Whatever. I like games that share certain characteristics, among which are:

  • An open architecture, unconstrained by "non-diegetic" concerns.
  • "Tactical infinity", which is the concept that it is possible for any element of the game setting to become important due to the aforementioned open architecture. For instance, if a player can figure out a way to make the texture of the wall or the color of his vehicle into a meaningful characteristic of the action, then the Referee must have the flexibility to be able to incorporate that into the action at the table. One can also describe it as the concept that all fluff is (at least potentially) crunch.
  • Player control over a single, defined piece (this is flexible, however, as in some games a single player might control two or more specific, defined pieces; the point is that each piece is unitary rather than a conglomeration of several characters within the world, and that no one else is allowed control over a player's piece or pieces for "non-diegetic" reasons).
  • A relative lack of hindrances to player choices. The few that exist should be limited to physical (or metaphysical, perhaps) limits of the setting, and never only for the convenience of a story arc.
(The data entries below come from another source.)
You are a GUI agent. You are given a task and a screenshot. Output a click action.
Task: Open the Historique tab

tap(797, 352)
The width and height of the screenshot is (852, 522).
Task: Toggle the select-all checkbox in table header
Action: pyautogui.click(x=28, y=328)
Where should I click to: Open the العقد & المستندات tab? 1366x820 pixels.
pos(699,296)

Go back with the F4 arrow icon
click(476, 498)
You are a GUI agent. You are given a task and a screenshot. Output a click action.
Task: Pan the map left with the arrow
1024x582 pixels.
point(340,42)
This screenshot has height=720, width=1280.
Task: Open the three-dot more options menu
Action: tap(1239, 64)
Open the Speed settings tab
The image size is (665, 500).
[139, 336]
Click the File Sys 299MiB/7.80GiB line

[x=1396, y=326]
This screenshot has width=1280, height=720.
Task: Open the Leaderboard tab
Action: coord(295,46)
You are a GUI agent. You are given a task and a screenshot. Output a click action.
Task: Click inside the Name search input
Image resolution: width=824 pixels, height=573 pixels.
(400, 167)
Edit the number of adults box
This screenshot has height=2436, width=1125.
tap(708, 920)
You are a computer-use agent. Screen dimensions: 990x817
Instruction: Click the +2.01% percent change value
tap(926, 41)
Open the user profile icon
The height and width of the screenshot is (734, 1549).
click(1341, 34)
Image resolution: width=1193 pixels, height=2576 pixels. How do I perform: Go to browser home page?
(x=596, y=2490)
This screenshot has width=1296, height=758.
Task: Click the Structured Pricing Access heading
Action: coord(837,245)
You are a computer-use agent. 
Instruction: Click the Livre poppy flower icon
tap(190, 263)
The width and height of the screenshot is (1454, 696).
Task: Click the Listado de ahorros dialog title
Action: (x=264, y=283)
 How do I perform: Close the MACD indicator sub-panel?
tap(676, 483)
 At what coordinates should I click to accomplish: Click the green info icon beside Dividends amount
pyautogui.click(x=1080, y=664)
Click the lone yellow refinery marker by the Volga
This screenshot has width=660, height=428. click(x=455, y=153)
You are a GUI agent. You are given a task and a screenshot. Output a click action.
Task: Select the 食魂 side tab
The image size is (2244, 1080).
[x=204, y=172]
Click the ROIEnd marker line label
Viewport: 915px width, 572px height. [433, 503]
And so on. If a game fits those characteristics, then it supports my goal in playing a roleplaying game instead of a wargame or card game, which can be described succinctly as "immersion". If it doesn't, then it generally won't support my interests. I find those characteristics most strongly represented in games that are called "Old School", which is why I prefer them. So long as the games published under the general rubric of "OSR" continue to display those characteristics, I will tend to support them over games that emphasize "story" or whatever other agenda. If they stop, then I won't.

And that's why I don't give a crap about anyone defining "OSR" in a hard and fast way, though I like laughing at them as they flail around in the attempt (especially when, like Ron Edwards, they have long been vocal critics of the games that fall generally into the "OSR" category by common understanding; seriously, if you think that D&D isn't a roleplaying game or at best isn't a good example of the type, then you are so far outside the amorphous area of the OSR that it is laughable to even try to claim it). Because the definition doesn't matter. People aren't playing OSR-type games because they like the term itself, they are playing them because those games support the play styles they prefer.


*Note: not of the OSR itself, which seems to have originated due to some people not feeling served well by WotC's versions of D&D generally, resulting in such proto-OSR attempts as Castles & Crusades. That may have changed now that WotC seems to have looked to OSR advisors in the design stages of D&D 5E, but we shall see. Certainly, the initial publication of an "adventure path" style adventure rather than a "sandbox" seems disheartening. What the 5E DMG looks like will be of particular interest, I think.

**Let me be clear here: the failure was because 4E does not support the type of game that many people wanted to play, even if it was perhaps entirely successful at its design goals. The point is that it is clear that very few people support those design goals, as the rise of Pathfinder clearly shows. One can argue that the continued dominance of Pathfinder indicates that the OSR's design agenda is also a failure, but no one in the OSR is trying to lay claim to Pathfinder. Also, we have yet to see how things will shake out with D&D 5E.